• WHAT THE TASK ASKS: Among the records below, one line contains "The height and"; copy that line and all that follow it, exactly as written.

::: PROVIDED ENTRIES :::

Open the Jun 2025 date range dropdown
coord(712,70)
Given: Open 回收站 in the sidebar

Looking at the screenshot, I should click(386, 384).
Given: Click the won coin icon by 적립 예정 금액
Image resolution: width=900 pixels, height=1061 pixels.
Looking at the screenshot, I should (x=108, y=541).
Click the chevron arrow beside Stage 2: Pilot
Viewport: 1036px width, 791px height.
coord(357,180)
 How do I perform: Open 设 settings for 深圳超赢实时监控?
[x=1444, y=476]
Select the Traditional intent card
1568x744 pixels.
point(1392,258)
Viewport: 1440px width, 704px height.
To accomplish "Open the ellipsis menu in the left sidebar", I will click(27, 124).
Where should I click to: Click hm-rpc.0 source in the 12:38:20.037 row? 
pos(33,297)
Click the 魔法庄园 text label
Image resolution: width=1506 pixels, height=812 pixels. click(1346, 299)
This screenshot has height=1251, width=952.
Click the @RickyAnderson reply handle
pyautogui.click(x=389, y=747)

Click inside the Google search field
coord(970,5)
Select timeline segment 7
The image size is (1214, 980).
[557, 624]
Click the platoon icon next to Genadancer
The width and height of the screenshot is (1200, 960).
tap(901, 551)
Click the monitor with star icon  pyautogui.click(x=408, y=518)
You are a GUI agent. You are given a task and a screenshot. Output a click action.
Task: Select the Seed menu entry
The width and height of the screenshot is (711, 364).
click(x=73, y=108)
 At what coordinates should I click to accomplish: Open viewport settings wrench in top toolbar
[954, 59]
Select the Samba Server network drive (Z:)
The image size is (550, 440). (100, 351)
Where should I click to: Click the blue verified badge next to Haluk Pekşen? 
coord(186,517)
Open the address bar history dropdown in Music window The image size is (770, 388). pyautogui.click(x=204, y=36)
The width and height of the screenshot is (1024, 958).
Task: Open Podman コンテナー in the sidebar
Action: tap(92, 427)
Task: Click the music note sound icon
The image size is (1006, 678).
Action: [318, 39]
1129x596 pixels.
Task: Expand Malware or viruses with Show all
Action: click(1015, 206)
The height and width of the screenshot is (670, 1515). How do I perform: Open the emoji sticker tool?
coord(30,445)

:::

• WRITTEN RESPONSE:
The height and width of the screenshot is (670, 1515). How do I perform: Open the emoji sticker tool?
coord(30,445)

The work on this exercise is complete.